Peter Hoskins lay on his side in a fetal position, receiving his nightly sponge bath, when the first scream of the night echoed down the hall outside his open door.
Beverly Mais, the CNA who currently stood over Peter with a dripping sponge in one fist, dropped the soft, yellow pad into the pink basin on the bedside table and cocked her head toward the noise.
“What was that?” she asked, a tremor in her voice.
Peter, unable to speak since suffering a massive stroke three years prior, remained silent. Beverly glanced back at him with a crinkled expression, as if she smelled spoiled fruit.
“Did you hear that, hon, or `ve I been watching too many scary flicks?”
Peter twitched his eyebrows twice: yes, I heard it, too.
“I don’t know that that’s a good thing, you hearing what I heard. I hoped I’d imagined it.”
Beverly plucked at her beige scrub top with one hand while the other busied itself at her right ear, tugging and pinching. Gooseflesh stood on her arms, resembling chicken skin and just as hairless. The fingers that worried her ear moved to her chestnut hair, twirled, pulled, and then released the strands, where they bounced back into a tight curl. In Peter’s younger days, he would have fancied Beverly. Fancied her quite a bit, indeed. Even though the middle-aged woman wore far too much makeup. Whore spackle, his wife would have called it.
Another peal of horror came from farther down the hall, along with a scattering of hurried footfalls—hard soled shoes on laminated tile.
Beverly took a step in reverse, backed into the bed, and shrieked, as if the mattress had goosed her.
“What in blazes is going on out there?” she whispered.
Peter wanted to respond, but his vocal cords had gone the way of his legs—shriveled up. Useless. He wondered if, given the proper motivation, he could scream.
A howling drifted down the hallway. A sharp keening sound of lamentation, and Peter felt stool dribble down his naked butt cheek. He hadn’t been this scared in a long while. Hadn’t felt this… alive in quite some time.

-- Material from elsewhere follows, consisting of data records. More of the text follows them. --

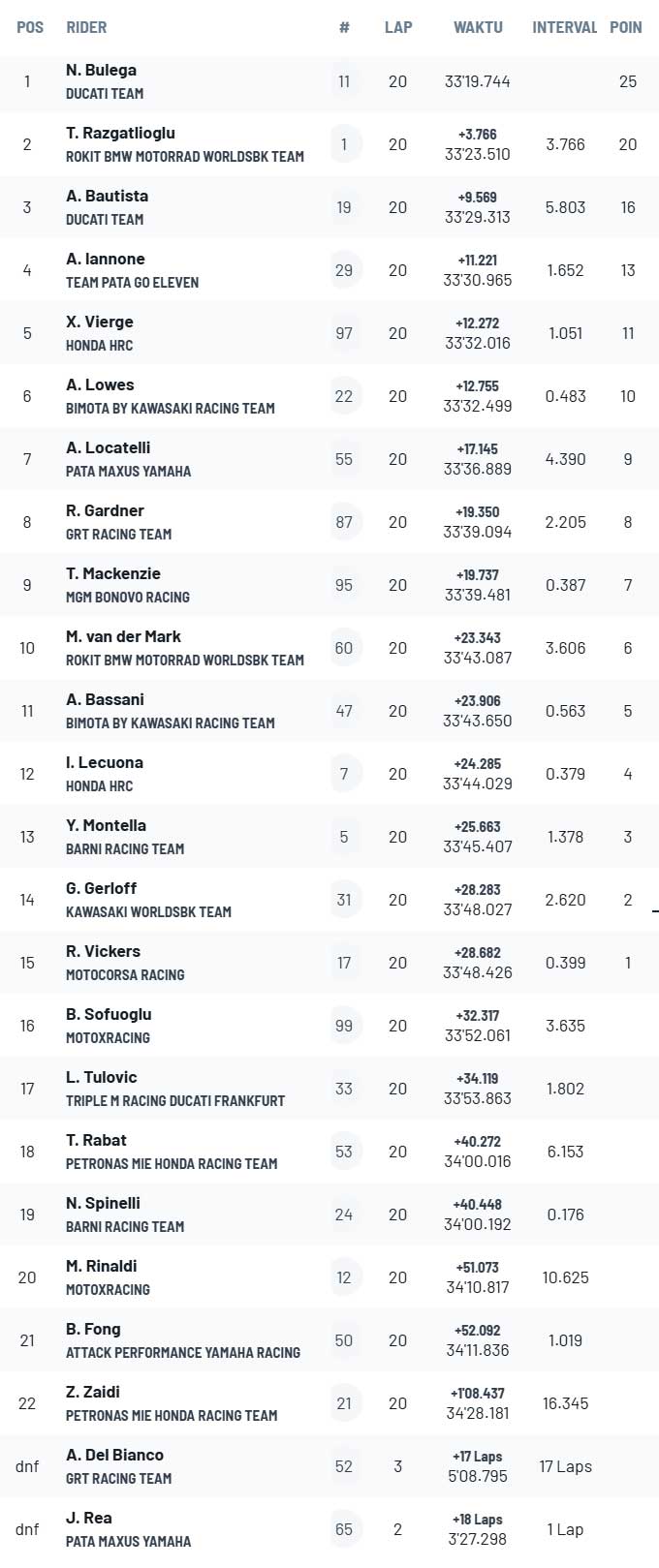Open rider A. Lowes
Image resolution: width=659 pixels, height=1568 pixels.
coord(100,384)
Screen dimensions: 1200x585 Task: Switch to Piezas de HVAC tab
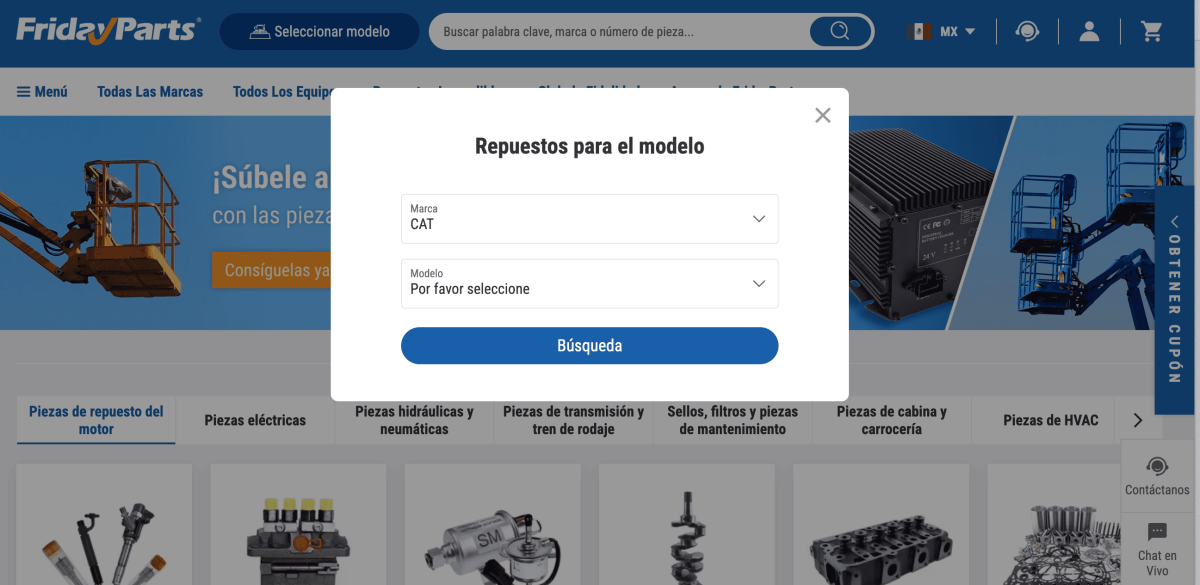(1050, 420)
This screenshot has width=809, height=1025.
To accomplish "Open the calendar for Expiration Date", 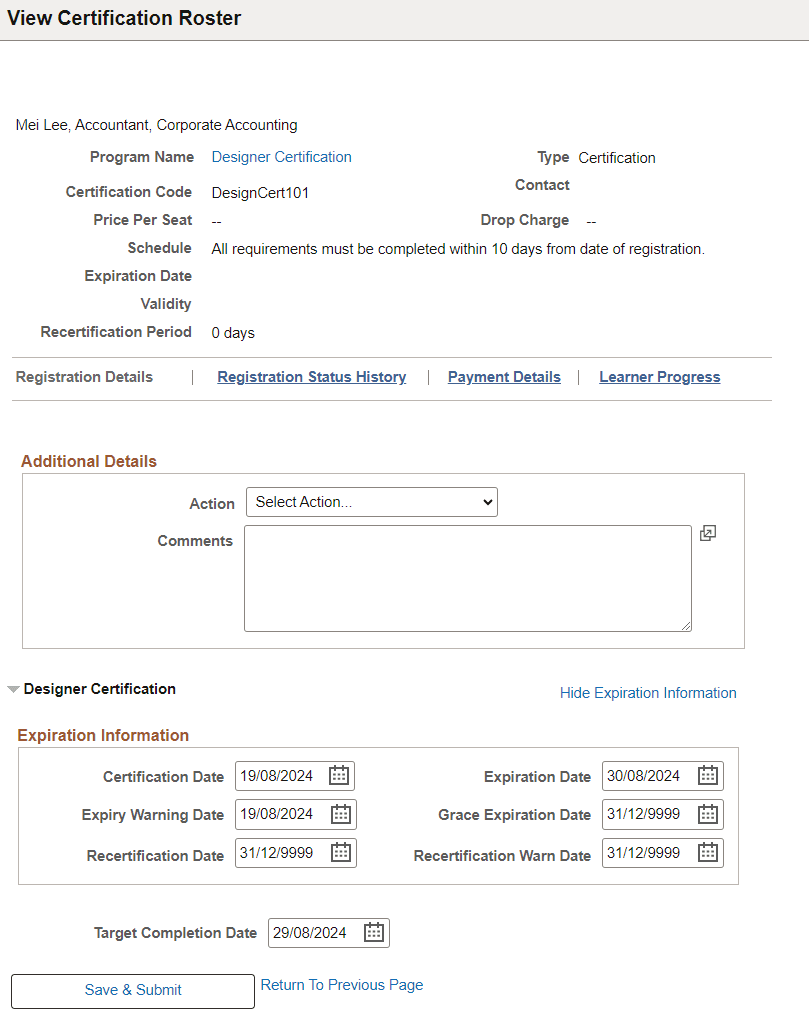I will [x=706, y=775].
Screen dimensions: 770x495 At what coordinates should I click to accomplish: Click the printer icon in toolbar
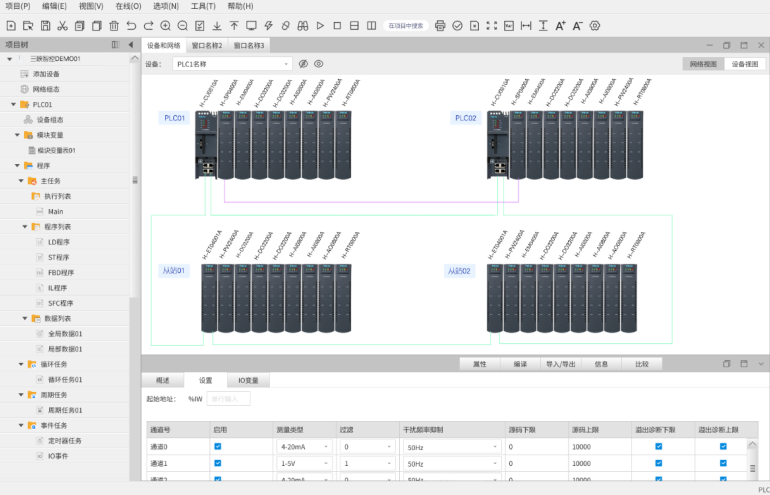point(440,25)
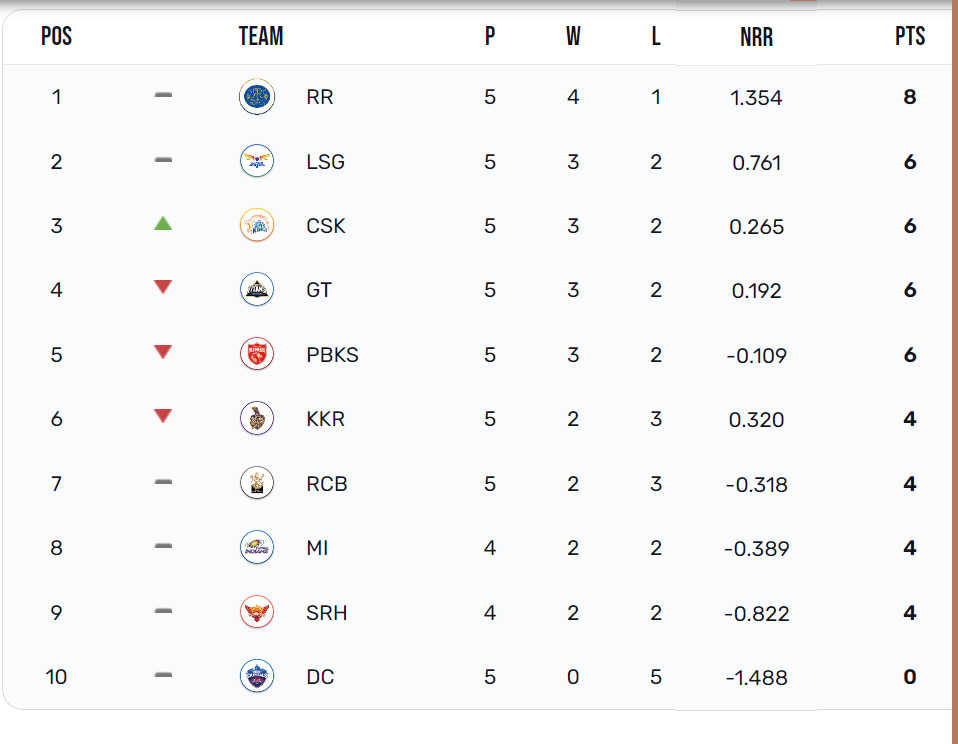This screenshot has height=744, width=958.
Task: Select the CSK team logo
Action: pos(257,225)
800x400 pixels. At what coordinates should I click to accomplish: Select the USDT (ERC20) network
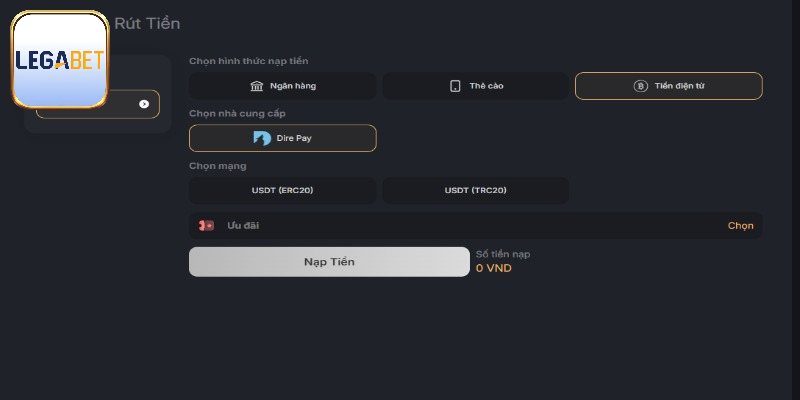point(283,190)
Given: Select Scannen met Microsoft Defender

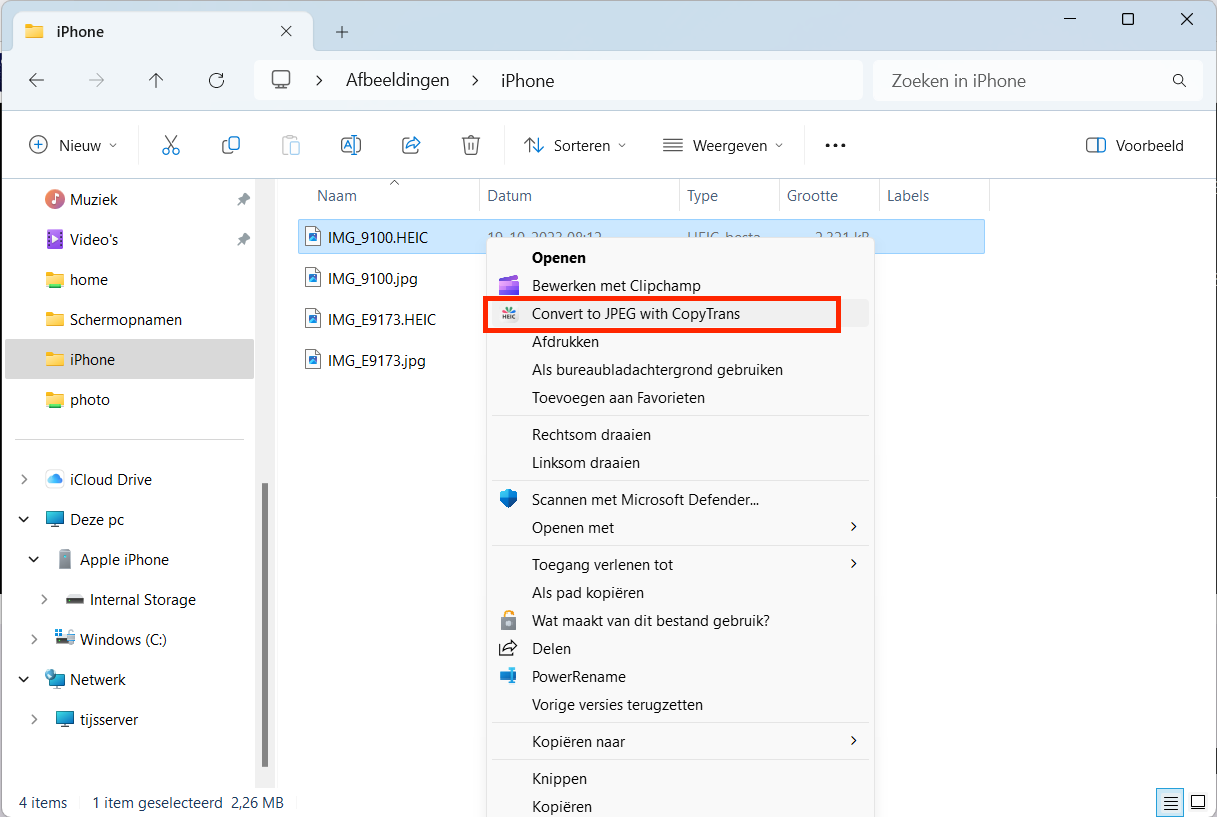Looking at the screenshot, I should (645, 499).
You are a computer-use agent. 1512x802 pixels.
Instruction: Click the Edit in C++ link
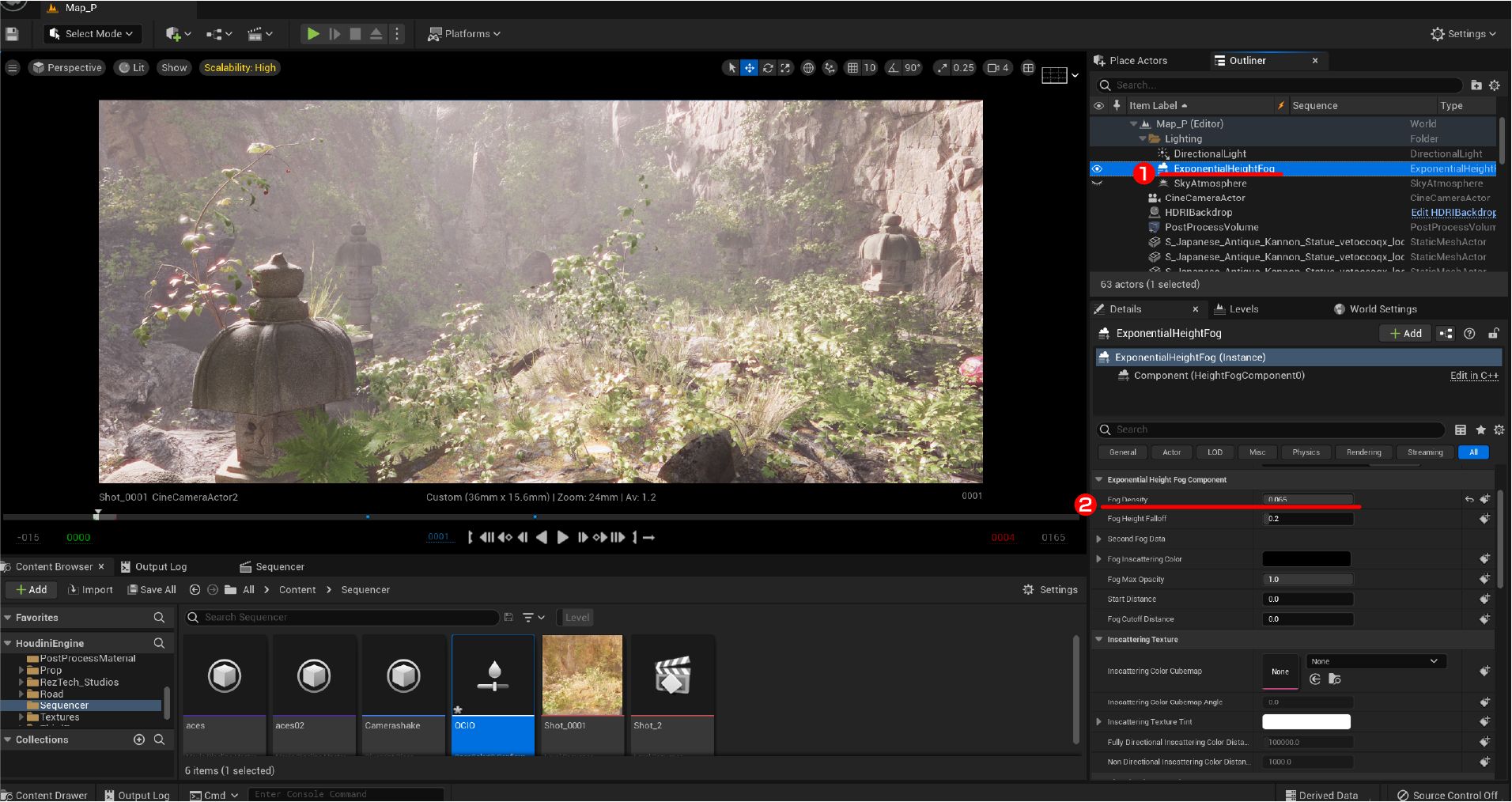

“I’m calling the cops.” Beverly said tersely. She made one long stride toward the bedside table and stopped, mouth gaping. “You don’t have a phone,” she said, terror filling every nuance of her speech. “Why would you, right? Who’re you going to call? And how?”
Peter might have found this statement rude had the circumstances been different. Instead, he rather agreed with her. Who was he going to call? Ghostbusters? And how? With his eyebrows?
“There’s a phone at the nurses’ station, but… but I don’t…”
Peter finished the statement for her, only in his head: “You don’t want to go out there, do you, Bev? And you know what? I don’t fuckin’ blame ya.”
Another shrill scream cleaved the air. Beverly started, jumped a good three inches off the plain white tile beneath her, and crammed a fist into her mouth to stifle what Peter thought might have turned into a blood-freezing wail of her own. She doesn’t want to be heard, he thought. And for a damn good reason, too.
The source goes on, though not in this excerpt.